A Sustainable and Connected Community-Scale Food System to Empower Consumers, Farmers, and Retailers
Lead PI:
Oliver Kennedy
Co-Pi:
Abstract

A complex network of stakeholders, resources, activities, and information move food from farm to plate through a soil to soil food system (FS). To ensure the health of this system, especially through times of crisis and instability, all of the system's stakeholders (e.g., residents, food-producers, researchers, and policy-makers) need fresh, up-to-date information, something only possible at scale through the aid of community members.

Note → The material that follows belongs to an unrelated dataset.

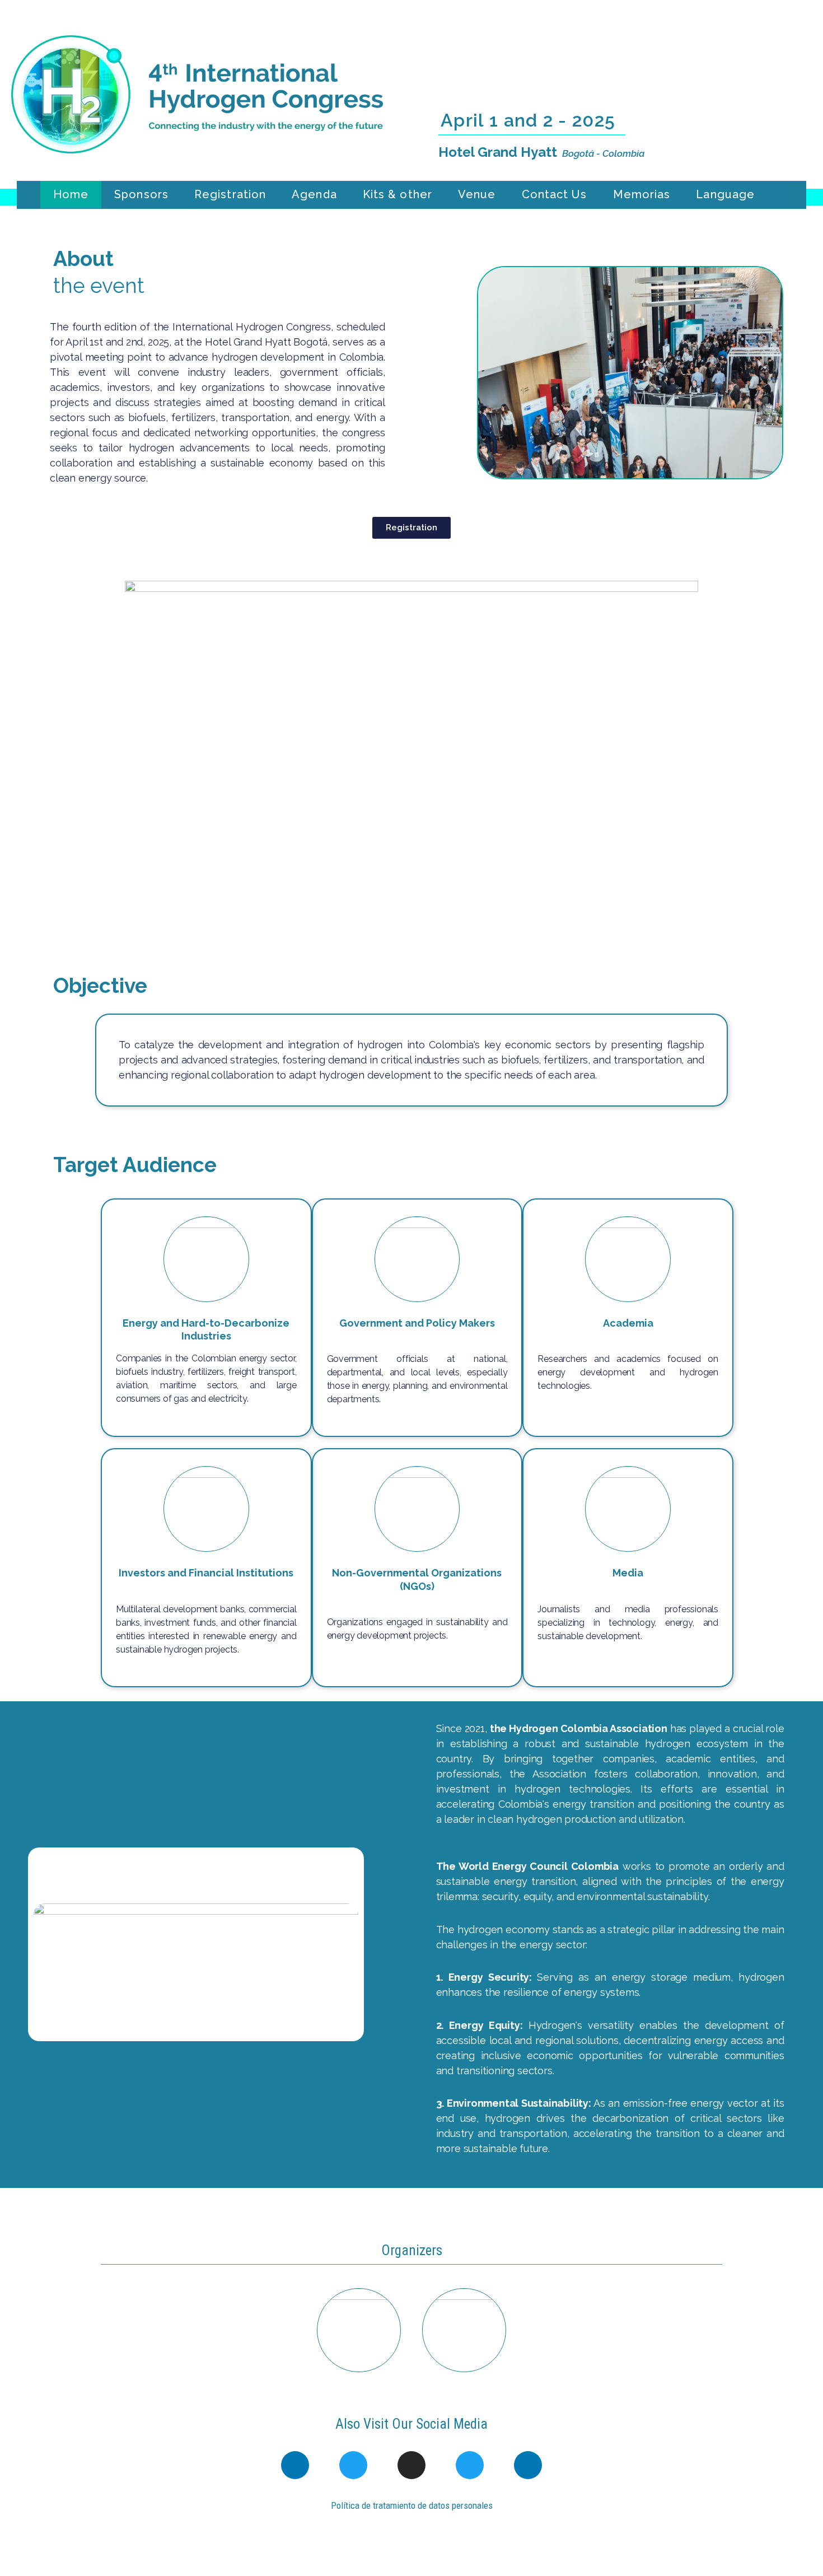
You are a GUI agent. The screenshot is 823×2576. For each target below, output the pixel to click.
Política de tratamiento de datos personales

This project lays the foundations for a sustainable, community-driven data collection tool that will simultaneously help community members to better understand their food system by answering questions like "Where can I find healthy, fresh, low-cost food?" while encouraging participation in the food system by helping to keep data fresh and up-to-date. This planning proposal will develop a proof-of-concept, using image recognition (e.g., at retail stores or farm stands) to streamline the process of recording information about the availability, price, types, and other characteristics of produce available at produce displays. The project will also work with community members to drive adoption of the tool through healthy eating workshops and data-collection competitions.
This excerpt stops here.